§ **Action item**
Once you find the line containing "Guilford County Homes for sale (1465, 797)" in the data below, copy it and each following line exactly, up to and including the line containing "CONNECT (1372, 50)", and nothing else.

Saved entries:
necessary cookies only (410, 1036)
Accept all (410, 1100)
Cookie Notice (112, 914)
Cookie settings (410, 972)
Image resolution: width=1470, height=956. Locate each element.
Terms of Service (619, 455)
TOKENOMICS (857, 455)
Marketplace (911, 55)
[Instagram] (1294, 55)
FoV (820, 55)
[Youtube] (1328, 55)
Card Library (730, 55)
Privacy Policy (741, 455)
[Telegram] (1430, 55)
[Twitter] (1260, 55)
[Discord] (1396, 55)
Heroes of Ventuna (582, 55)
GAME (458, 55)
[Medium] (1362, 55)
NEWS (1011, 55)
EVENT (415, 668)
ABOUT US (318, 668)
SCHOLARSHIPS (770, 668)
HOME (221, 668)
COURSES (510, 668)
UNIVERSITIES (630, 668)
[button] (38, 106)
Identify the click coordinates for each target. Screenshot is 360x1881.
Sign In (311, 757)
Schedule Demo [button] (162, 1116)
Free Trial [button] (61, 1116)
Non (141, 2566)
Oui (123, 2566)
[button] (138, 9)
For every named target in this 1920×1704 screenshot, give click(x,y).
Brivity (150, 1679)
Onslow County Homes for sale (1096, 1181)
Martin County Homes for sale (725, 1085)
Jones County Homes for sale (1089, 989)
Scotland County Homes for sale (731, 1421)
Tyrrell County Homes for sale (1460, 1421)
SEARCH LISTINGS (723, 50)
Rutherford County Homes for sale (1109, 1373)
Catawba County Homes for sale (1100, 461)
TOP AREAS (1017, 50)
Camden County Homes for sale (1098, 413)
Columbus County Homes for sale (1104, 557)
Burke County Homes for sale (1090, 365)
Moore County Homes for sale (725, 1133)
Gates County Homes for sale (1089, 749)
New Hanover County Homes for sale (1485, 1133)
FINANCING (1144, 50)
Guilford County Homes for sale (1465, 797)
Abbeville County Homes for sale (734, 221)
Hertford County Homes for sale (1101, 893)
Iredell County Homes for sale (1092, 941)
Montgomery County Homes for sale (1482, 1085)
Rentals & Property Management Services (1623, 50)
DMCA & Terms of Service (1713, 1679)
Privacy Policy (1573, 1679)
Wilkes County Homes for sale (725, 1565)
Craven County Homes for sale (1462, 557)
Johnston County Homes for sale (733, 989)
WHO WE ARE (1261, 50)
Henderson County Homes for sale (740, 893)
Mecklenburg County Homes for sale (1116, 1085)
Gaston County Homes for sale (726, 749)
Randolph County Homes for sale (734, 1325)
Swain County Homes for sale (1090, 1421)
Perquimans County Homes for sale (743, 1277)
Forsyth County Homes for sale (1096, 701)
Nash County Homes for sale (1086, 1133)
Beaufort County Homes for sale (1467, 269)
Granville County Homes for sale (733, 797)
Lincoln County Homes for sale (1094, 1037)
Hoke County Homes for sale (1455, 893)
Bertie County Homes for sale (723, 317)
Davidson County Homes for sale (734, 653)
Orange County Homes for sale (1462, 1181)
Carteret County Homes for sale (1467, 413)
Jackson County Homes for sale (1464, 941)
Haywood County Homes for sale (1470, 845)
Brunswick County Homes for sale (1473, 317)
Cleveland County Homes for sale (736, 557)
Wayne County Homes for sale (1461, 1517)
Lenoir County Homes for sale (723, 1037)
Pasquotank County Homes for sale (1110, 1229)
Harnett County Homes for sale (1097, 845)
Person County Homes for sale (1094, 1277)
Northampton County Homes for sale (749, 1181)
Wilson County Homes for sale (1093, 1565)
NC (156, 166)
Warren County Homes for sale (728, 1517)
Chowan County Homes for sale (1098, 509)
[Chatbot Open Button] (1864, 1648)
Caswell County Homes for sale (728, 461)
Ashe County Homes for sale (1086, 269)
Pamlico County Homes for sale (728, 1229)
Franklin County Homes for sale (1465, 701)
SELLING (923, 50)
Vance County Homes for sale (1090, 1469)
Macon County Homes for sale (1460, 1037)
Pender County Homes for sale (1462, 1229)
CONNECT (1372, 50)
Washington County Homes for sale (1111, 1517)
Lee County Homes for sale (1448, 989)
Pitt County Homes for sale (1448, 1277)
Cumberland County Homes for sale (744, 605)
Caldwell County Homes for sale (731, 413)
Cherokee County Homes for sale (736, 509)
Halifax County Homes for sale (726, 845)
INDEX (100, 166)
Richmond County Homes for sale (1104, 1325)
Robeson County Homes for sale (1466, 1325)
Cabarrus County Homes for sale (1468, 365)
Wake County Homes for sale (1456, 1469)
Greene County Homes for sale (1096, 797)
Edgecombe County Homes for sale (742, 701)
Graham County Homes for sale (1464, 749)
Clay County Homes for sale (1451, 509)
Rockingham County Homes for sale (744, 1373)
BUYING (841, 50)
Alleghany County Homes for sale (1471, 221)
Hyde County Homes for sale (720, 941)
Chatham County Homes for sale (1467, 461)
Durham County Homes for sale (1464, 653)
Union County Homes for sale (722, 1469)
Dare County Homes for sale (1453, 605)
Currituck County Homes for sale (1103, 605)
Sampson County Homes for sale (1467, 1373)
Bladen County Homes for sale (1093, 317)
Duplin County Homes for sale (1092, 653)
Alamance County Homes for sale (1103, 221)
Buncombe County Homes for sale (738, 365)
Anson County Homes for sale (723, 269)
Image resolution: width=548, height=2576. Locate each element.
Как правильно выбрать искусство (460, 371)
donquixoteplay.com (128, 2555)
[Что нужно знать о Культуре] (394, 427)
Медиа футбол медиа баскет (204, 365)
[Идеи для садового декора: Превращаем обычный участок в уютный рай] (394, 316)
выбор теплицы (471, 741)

§ **Solution to the problem**
Guilford County Homes for sale (1465, 797)
Abbeville County Homes for sale (734, 221)
Hertford County Homes for sale (1101, 893)
Iredell County Homes for sale (1092, 941)
Montgomery County Homes for sale (1482, 1085)
Rentals & Property Management Services (1623, 50)
DMCA & Terms of Service (1713, 1679)
Privacy Policy (1573, 1679)
Wilkes County Homes for sale (725, 1565)
Craven County Homes for sale (1462, 557)
Johnston County Homes for sale (733, 989)
WHO WE ARE (1261, 50)
Henderson County Homes for sale (740, 893)
Mecklenburg County Homes for sale (1116, 1085)
Gaston County Homes for sale (726, 749)
Randolph County Homes for sale (734, 1325)
Swain County Homes for sale (1090, 1421)
Perquimans County Homes for sale (743, 1277)
Forsyth County Homes for sale (1096, 701)
Nash County Homes for sale (1086, 1133)
Beaufort County Homes for sale (1467, 269)
Granville County Homes for sale (733, 797)
Lincoln County Homes for sale (1094, 1037)
Hoke County Homes for sale (1455, 893)
Bertie County Homes for sale (723, 317)
Davidson County Homes for sale (734, 653)
Orange County Homes for sale (1462, 1181)
Carteret County Homes for sale (1467, 413)
Jackson County Homes for sale (1464, 941)
Haywood County Homes for sale (1470, 845)
Brunswick County Homes for sale (1473, 317)
Cleveland County Homes for sale (736, 557)
Wayne County Homes for sale (1461, 1517)
Lenoir County Homes for sale (723, 1037)
Pasquotank County Homes for sale (1110, 1229)
Harnett County Homes for sale (1097, 845)
Person County Homes for sale (1094, 1277)
Northampton County Homes for sale (749, 1181)
Wilson County Homes for sale (1093, 1565)
NC (156, 166)
Warren County Homes for sale (728, 1517)
Chowan County Homes for sale (1098, 509)
[Chatbot Open Button] (1864, 1648)
Caswell County Homes for sale (728, 461)
Ashe County Homes for sale (1086, 269)
Pamlico County Homes for sale (728, 1229)
Franklin County Homes for sale (1465, 701)
SELLING (923, 50)
Vance County Homes for sale (1090, 1469)
Macon County Homes for sale (1460, 1037)
Pender County Homes for sale (1462, 1229)
CONNECT (1372, 50)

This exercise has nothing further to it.